To understand Iran’s role in the Sunni-Shiite tensions, the question of religion’s role in the political life of Muslim countries is instructive. Though many Arab and Muslim societies have changed considerably due to urbanization and modernization, traditional structures continue to exist side by side with modern forms. Within these structures, religion plays a significant role in shaping and determining public life and political systems. Religion also becomes a decisive instrument with which to justify a political side over the other and to legitimize despotism. Authoritative regimes rely heavily on religious discourse to defend their interests and consolidate power. Rather than strengthening a tendency toward democratic power, the Arab Spring actually gave rise to Islamist parties that oppose the notion of a secular state. It is this significant presence of religion that has contributed to the dissimulation of social and political disputes beneath the trappings of religion.

The ongoing Sunni-Shiite conflicts also serve as an outlet for some regimes to export their domestic crises and seek internal support by drawing public attention towards the “common enemy.” Saudi Arabia, for example, uses Iran as a lightning rod for delaying political reforms and as a pretext for cracking down on Shiite protests in the kingdom. Its theocratic counterpart, Iran, uses a similar pretext for the very same purpose.

There are, however, two other major factors influencing both regional and global rivalry over the Middle East, which is, after all, one of the most geopolitically strategic parts of the globe: Khomeini’s revolution and the Shiite state he helped establish broke with West, thus complicating the scramble for regional dominance on the part of the western superpowers.

Since Khomeini’s revolution and the toppling of Shah in 1979, Iran has undergone a long period of estrangement with western superpowers, mainly the U.S., as well as their allies from the Sunni bloc represented by the Gulf countries, within which Saudi Arabia plays a role of leadership. Khomeini’s ambitions were to expand Iranian influence across the region and to export the Shiite revolution by investing in Shiite minorities in predominantly Sunni Muslim countries. Iran plays on sectarian tensions as a safety valve to alleviate pressure or possible military intervention of the West against it. Pro-Iran Shiite political groups have enabled Khomeini’s men to negotiate their role in the turmoil of the Middle East, thus making them indispensable. Those groups guarantee political presence of a Shiite state in Lebanon, Iraq, Yemen and Bahrain, in addition to their strong ally, Syria.

Given the geopolitically strategic position of the Middle East, the western superpowers have historically involved themselves in the affairs of the MENA region.

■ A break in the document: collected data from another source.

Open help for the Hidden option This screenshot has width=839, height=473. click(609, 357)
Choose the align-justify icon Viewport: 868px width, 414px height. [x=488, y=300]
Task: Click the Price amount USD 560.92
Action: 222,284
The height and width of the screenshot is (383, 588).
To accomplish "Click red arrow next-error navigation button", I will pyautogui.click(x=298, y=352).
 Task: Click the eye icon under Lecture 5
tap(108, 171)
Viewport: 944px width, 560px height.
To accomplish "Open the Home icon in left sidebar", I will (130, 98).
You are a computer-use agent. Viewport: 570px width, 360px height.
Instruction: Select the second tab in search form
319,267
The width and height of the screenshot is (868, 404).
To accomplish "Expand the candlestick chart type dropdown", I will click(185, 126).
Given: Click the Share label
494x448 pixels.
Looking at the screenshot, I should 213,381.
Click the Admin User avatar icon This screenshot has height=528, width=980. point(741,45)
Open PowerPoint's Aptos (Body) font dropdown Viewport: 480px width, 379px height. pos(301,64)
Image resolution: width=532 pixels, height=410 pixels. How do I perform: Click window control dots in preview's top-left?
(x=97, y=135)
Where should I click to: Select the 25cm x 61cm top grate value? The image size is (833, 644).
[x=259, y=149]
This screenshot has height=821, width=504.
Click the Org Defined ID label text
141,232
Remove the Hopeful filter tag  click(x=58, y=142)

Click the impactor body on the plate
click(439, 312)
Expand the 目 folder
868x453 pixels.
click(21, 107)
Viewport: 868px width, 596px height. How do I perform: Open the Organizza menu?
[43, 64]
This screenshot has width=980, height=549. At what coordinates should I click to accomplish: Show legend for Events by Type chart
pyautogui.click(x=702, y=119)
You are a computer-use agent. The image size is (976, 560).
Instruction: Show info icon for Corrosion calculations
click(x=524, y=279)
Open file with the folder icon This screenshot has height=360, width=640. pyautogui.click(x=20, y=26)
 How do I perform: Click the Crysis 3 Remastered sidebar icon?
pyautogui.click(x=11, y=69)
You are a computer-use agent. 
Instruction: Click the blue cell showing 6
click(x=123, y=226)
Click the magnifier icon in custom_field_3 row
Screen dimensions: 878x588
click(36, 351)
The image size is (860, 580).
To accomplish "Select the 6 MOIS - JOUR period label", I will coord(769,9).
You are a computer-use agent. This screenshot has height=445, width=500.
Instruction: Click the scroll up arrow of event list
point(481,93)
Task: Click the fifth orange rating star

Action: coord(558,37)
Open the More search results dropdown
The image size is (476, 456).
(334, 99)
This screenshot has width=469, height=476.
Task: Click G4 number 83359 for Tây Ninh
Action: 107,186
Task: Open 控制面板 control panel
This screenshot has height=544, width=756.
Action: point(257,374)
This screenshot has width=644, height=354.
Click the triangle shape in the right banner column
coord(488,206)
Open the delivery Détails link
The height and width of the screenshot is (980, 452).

In fact, western involvement in the region began  during the colonial era, continued throughout the Cold War and is still happening today, largely through the ongoing rivalry between the U.S. and Russia. The U.S. and the rest of the West have often sided with Sunni regimes (with some exceptions, such as Saddam’s regime following Iran-Iraq war or the Shiite government in Iraq).

The Saudi-Emirati bloc has maintained comfortable relations with the U.S. despite the fundamentalism of the Saudi government. The bloc has received political, military and diplomatic support from both Democrat and Republican presidents; the case of the Saudi-led coalition in Yemen is self-evident. Russia, on the other hand, seems to spare no means to back up the Shiite bloc, prolonging the life of Bashar al-Assad’s regime in Syria and embracing Iran. Russia, as a result, has resorted to military intervention in Syria, alongside Iran and Hezbollah, in hopes of saving Assad.

This political polarization triggers Shiite-Sunni tensions and further provokes religious fervor at a time when every party blames past disputes for the legitimacy of its position today. What was long seen as an insignificant difference in Islam has now become, at least for many Muslims, a determining element for religious identity and belonging, on the one hand, and a question of political loyalty on the other.